-- Begin --

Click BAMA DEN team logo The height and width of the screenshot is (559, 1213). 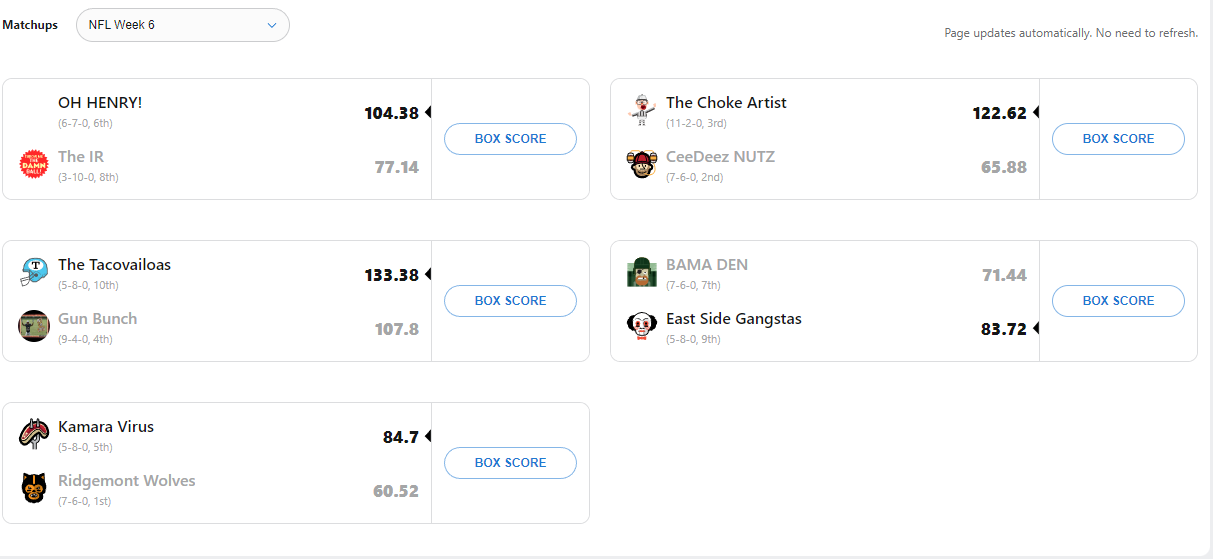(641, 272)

-- End --
-- Begin --

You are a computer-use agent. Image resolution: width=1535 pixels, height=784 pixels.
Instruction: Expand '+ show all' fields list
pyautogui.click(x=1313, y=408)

-- End --
-- Begin --

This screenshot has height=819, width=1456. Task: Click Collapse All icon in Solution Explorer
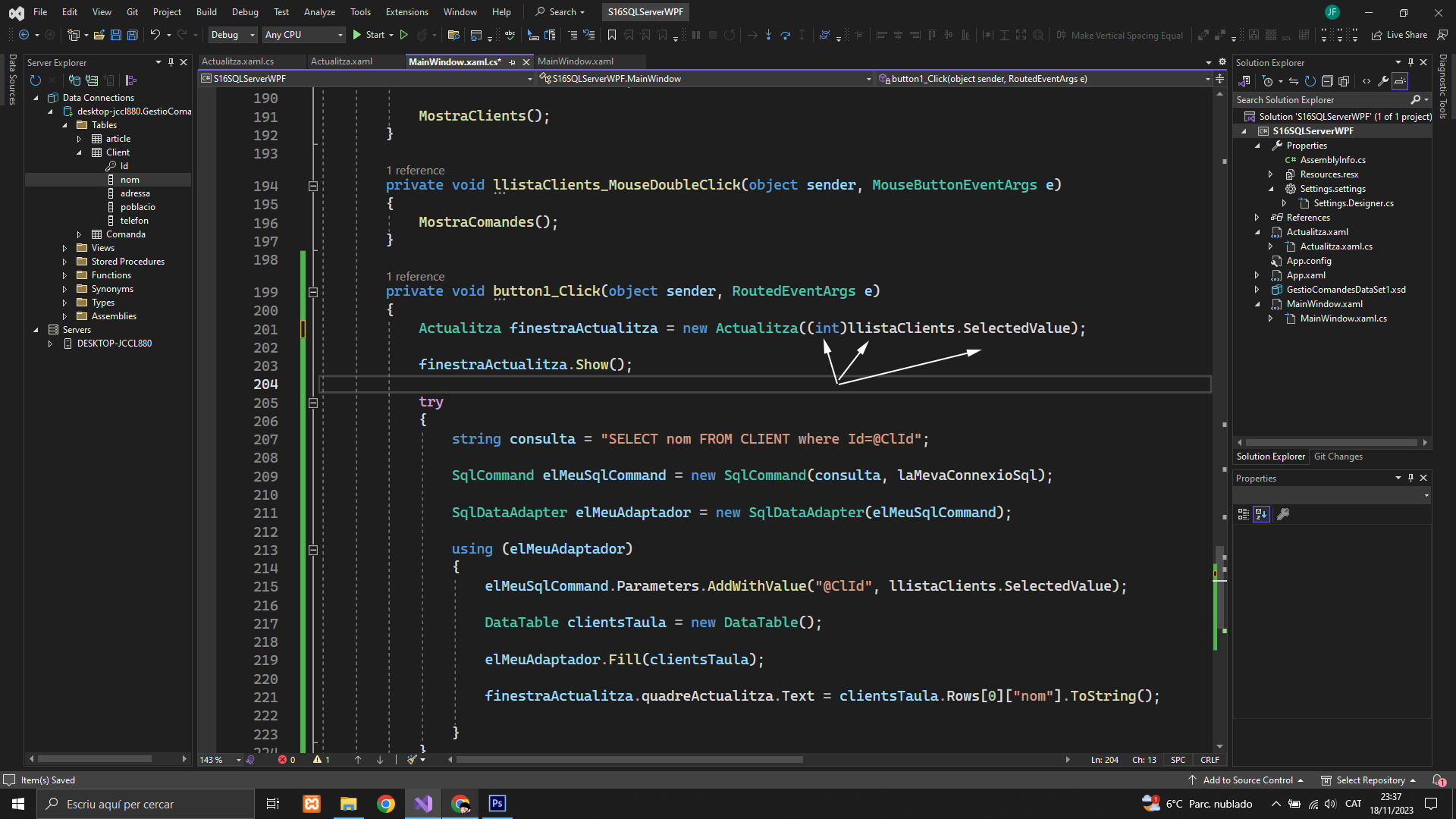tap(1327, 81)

-- End --

◆ What to do:
Copy the lines exactly, starting with the line containing "You are a computer-use" and going on through the line containing "pyautogui.click(x=1313, y=408)".

◆ Full answer:
You are a computer-use agent. Image resolution: width=1535 pixels, height=784 pixels.
Instruction: Expand '+ show all' fields list
pyautogui.click(x=1313, y=408)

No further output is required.